Le débat, racisme et anticolonialisme, s’élargit, il est confus, passionné et il divise. Animosité et incompréhension se juxtaposent. A la vérité, il s’agit plus de monologues et d’invectives que de débats. Y participer c’est être assuré de prendre des coups avec peu de chances d’être entendu. Si des interlocuteurs se manifestent, leur première question sera celle que l’on entendait en 1968 : d’où parles-tu ? La réponse sera disqualifiante : un vieux mâle blanc, qui se croit libéral parce qu’il s’est battu en son temps pour la décolonisation, se juge indemne de toute forme de racisme ou d’antisémitisme et qui cultive la bonne conscience. Or, à son âge il a été un profiteur du système colonial, a porté l’uniforme d’une armée coloniale et est un privilégié qui s’ignore, puisqu’il n’a subi aucune discrimination ni à l’école ou sur le plan professionnel, ni pour se loger.


L’Acteur blessé


Pourtant, je me sens concerné, pas seulement comme un citoyen inquiet du repli communautaire et convaincu que le métissage est une richesse pour le pays mais parce qu’entretenant des relations amicales avec un acteur d’origine maghrébine, que je croyais, à tort, insensible au racisme feutré et à l’abri des discriminations. Je me trompais. Adopté par des parents « blancs » de milieu populaire Eric Bernard est élevé dans une famille où subsistait une pratique religieuse, il a pris tardivement conscience de sa « différence » entendant de nombreux propos racistes, alors qu’il était considéré comme le « bon arabe » bref l’exception. Le fait d’être élevé comme un petit chrétien mangeant en public saucisson et jambon lui a valu des rebuffades de Français Musulmans, qui le considéraient comme un provocateur. Dès l’adolescence, il rompit avec le milieu de son enfance et se lança dans la carrière, hautement aléatoire d’acteur.

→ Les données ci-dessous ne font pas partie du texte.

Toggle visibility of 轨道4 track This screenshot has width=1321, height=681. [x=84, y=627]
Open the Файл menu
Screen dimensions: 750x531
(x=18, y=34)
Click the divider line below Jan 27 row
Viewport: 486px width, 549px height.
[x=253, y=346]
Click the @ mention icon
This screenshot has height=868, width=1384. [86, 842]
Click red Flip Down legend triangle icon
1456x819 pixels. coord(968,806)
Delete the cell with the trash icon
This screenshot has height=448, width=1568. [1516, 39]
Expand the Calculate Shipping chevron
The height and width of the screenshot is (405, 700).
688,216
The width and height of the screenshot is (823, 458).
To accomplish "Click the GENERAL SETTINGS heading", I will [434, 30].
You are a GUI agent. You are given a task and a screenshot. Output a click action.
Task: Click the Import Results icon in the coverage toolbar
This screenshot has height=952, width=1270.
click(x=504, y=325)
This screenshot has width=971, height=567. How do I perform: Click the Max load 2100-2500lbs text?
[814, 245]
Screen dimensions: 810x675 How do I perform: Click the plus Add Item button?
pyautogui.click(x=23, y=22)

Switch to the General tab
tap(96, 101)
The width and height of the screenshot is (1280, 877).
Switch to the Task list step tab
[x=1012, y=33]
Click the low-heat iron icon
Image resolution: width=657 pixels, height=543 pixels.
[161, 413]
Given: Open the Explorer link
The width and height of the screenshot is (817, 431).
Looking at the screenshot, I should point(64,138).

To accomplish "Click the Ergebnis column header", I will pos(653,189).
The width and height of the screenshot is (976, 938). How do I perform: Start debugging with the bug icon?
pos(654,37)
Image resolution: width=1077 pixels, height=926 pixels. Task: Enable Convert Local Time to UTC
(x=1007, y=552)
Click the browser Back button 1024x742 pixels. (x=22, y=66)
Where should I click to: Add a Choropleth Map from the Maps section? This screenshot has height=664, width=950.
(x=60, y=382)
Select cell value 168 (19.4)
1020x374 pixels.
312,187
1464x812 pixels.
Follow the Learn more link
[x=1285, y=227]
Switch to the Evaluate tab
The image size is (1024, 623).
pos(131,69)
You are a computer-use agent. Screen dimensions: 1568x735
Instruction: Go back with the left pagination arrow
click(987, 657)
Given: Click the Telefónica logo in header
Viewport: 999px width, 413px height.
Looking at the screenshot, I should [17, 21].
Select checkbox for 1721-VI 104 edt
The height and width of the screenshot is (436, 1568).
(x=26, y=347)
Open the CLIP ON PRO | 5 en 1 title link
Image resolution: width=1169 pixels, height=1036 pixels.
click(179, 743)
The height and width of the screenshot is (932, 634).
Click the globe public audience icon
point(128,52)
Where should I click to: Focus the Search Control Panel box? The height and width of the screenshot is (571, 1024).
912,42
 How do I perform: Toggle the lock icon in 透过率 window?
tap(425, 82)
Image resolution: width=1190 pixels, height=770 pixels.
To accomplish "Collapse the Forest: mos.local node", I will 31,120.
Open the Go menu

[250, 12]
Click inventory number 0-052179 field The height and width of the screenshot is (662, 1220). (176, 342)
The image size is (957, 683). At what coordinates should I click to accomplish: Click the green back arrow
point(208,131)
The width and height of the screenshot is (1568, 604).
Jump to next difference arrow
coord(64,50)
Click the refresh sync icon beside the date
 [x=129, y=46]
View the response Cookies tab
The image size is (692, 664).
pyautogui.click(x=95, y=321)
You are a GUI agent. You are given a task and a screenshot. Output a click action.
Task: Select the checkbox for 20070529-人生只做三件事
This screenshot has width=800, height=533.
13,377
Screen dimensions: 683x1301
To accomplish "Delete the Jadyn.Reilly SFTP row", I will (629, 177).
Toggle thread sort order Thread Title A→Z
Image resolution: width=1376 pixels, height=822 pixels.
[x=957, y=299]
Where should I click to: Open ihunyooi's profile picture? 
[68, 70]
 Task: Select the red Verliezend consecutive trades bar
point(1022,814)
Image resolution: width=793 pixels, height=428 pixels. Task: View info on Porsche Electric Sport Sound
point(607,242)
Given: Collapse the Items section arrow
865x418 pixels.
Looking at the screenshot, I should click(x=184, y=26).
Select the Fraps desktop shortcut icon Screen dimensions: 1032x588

Un Cinéma Français qui discrimine


Il a maintenant 36 ans et malgré quelques succès, il est un homme blessé. Sa blessure est à vif, comme en témoigne sa "Chronique du racisme ordinaire dans le cinéma français"


L’acteur commence par s’en prendre au casting. Trop de rôles sont réservés aux « Blancs » L’explication lui est donnée par un professionnel « on ne te prendra pas jouer un rôle lorsqu’on ne cherche pas explicitement un arabe, parce que rechercher la filiation avec les autres rôles (parents, sœur, frère) serait trop compliqué » Bref, seul les « blancs » peuvent jouer des rôles de blancs. Il existe aussi un comportement inverse, plus récent et tout aussi discriminant : « seul un Noir peut jouer un rôle de Noir »


C’est nier l’essence même du rôle de l’acteur, qui a la capacité de jouer les rôles les plus divers, de se mettre dans la peau de ses personnages, de faire oublier son apparence physique première, de se transfigurer. La « grande Rachel » ne jouait-elle pas des rôles d’hommes ? Un bon acteur, noir ou blanc, est capable de jouer la majorité des grands rôles du répertoire.


De plus, toujours selon Eric, la marge de manœuvre des directeurs de casting se réduirait progressivement. Afin de baisser les coûts, le temps leur est de plus en plus compté, limitant leurs possibilités de faire des propositions « décalées » par rapport aux producteurs et aux réalisateurs. L’insistance sur l’exception que constituerait l’acteur de « couleur » est un thème cher aux médias. Omar Sy, César du Meilleur Acteur (2012) est présenté comme le Premier Acteur Noir ayant obtenu un César... Triste!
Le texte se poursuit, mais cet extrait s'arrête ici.